Newly and decreased expressed genes by IL-1 α and TNF-α treatment are Timp3, Mmp14, Adm, Npy, and Cited2. Adrenomedullin (Adm) is recognized as a novel growth factor for endothelial cells and promoter of angiogenesis. Neuropeptide Y (Npy) is known to stimulate angiogenesis through endothelial cell migration, proliferation, and differentiation in vitro and acts on angiogenesis for ischemic stimulation (30). In particular, the expression of these genes decreases in diabetic rats after cytokine treatment, which induces inflammation and delays angiogenesis in diabetes. As a result, an ischemic change is caused in tissues that may lead to diabetic complications. Therefore, much more histopathologic research in this area is anticipated. Moreover, cathepsin (Ctss) plays a functional role in angiogenesis through the production of type IV collagen-derived anti-angiogenic peptides and the generation of bioactive pro-angiogenic gamma 2 fragments from laminin-5 (31); heme oxygenase 1 (Hmox1) promotes VEGF-driven noninflammatory angiogenesis (32). In addition IL-6 (Il6) shows an increased expression after treatment with IL-1α and decreased expression after treatment with TNF-α. This result demonstrates that inflammation reactions can vary by the type of cytokine used. More studies on individual genes expressed differently after the cytokine treatment may be necessary.
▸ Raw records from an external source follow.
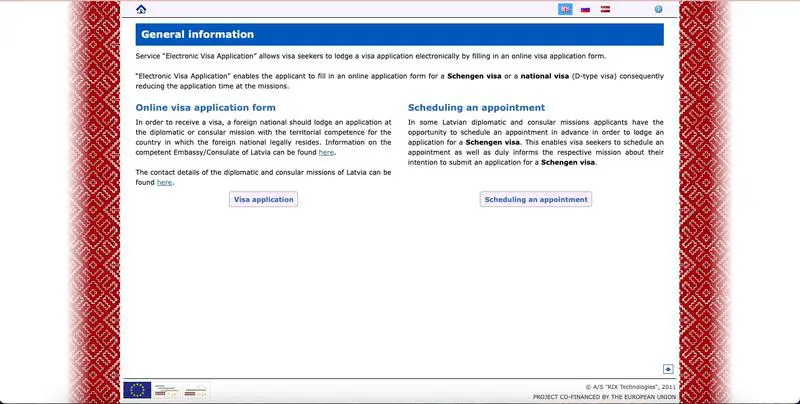Screen dimensions: 800x404
Task: Switch language using the UK flag
Action: click(565, 9)
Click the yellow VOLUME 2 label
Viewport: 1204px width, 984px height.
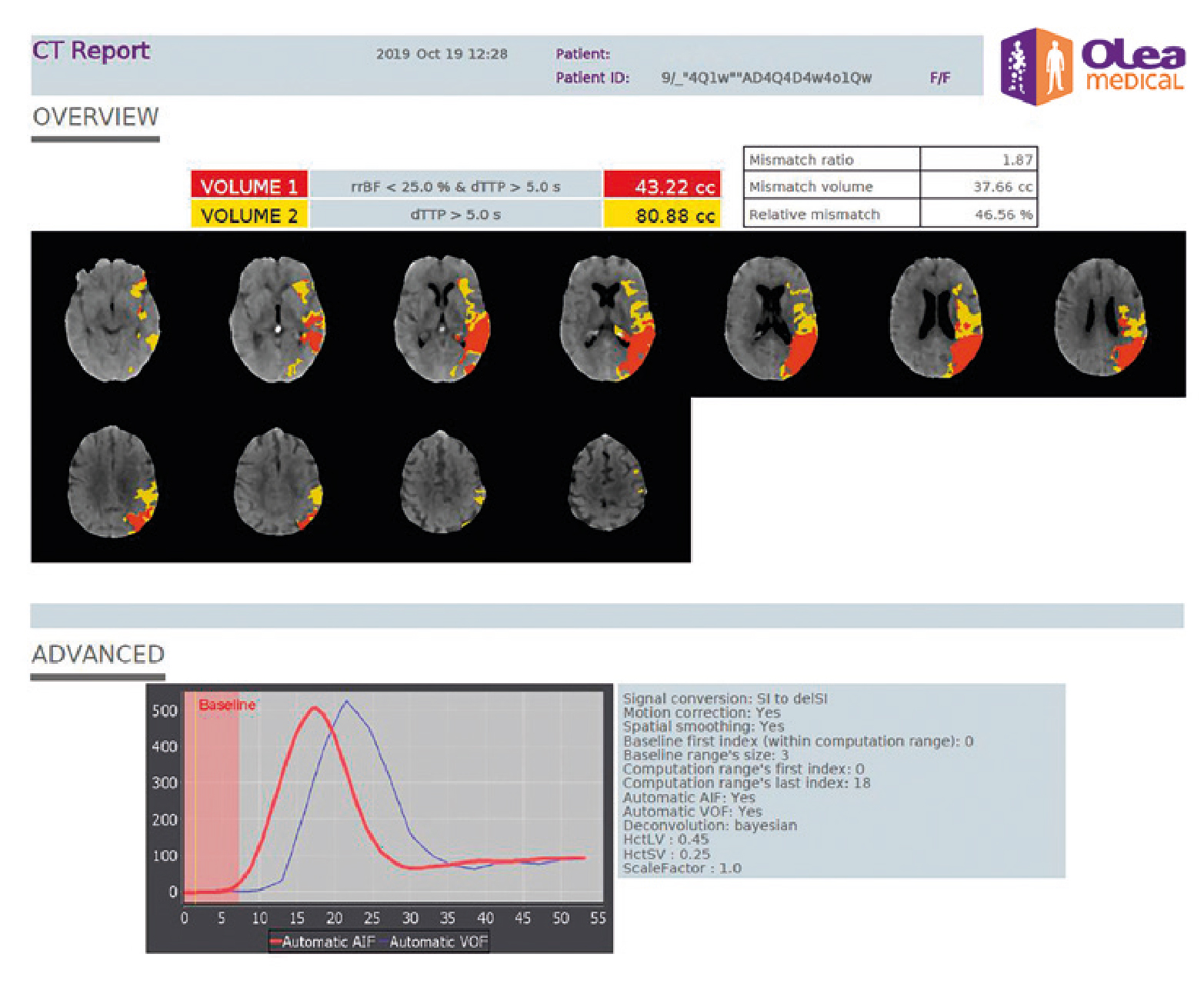click(249, 215)
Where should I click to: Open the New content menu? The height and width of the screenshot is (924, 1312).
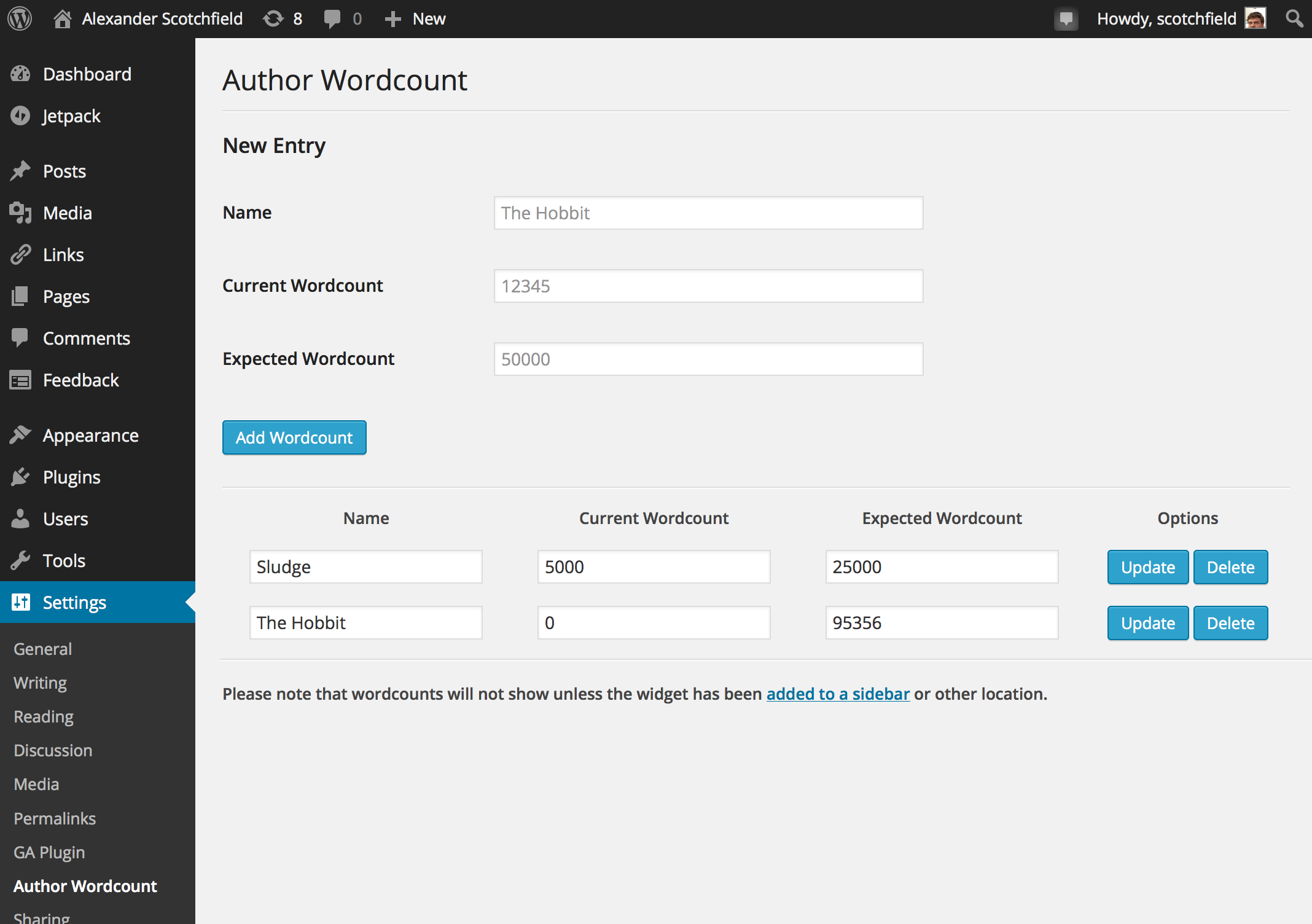coord(415,19)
In this study, we selected three genes that showed a significant difference of expression between normal and diabetic keratocytes to create a primer and performed an RT-PCR to confirm the result of microarray analysis. In other words, the RT-PCR was performed on Il6 that showed an increased and decreased expression on cytokine treatment, Itga1 that showed an increased expression in diabetes compared to normal rats, and Agtr1 that clearly increased expression by TNF-α treatment. The degree of expression was then examined. Consequently, the same expression pattern could be confirmed, as was the case with the microarray analysis.

The genes expressed more often in diabetic keratocytes than in normal keratocytes were found to stimulate the process of angiogenesis while at the same time forming immature blood vessels. These effects are also stimulated by newly expressed genes after the IL-1α and TNF-α treatment which causes inflammation. Although much more time and effort are needed in this kind of studies, there will be an important opportunity to evaluate or identify new genes related with angiogenesis in diabetics.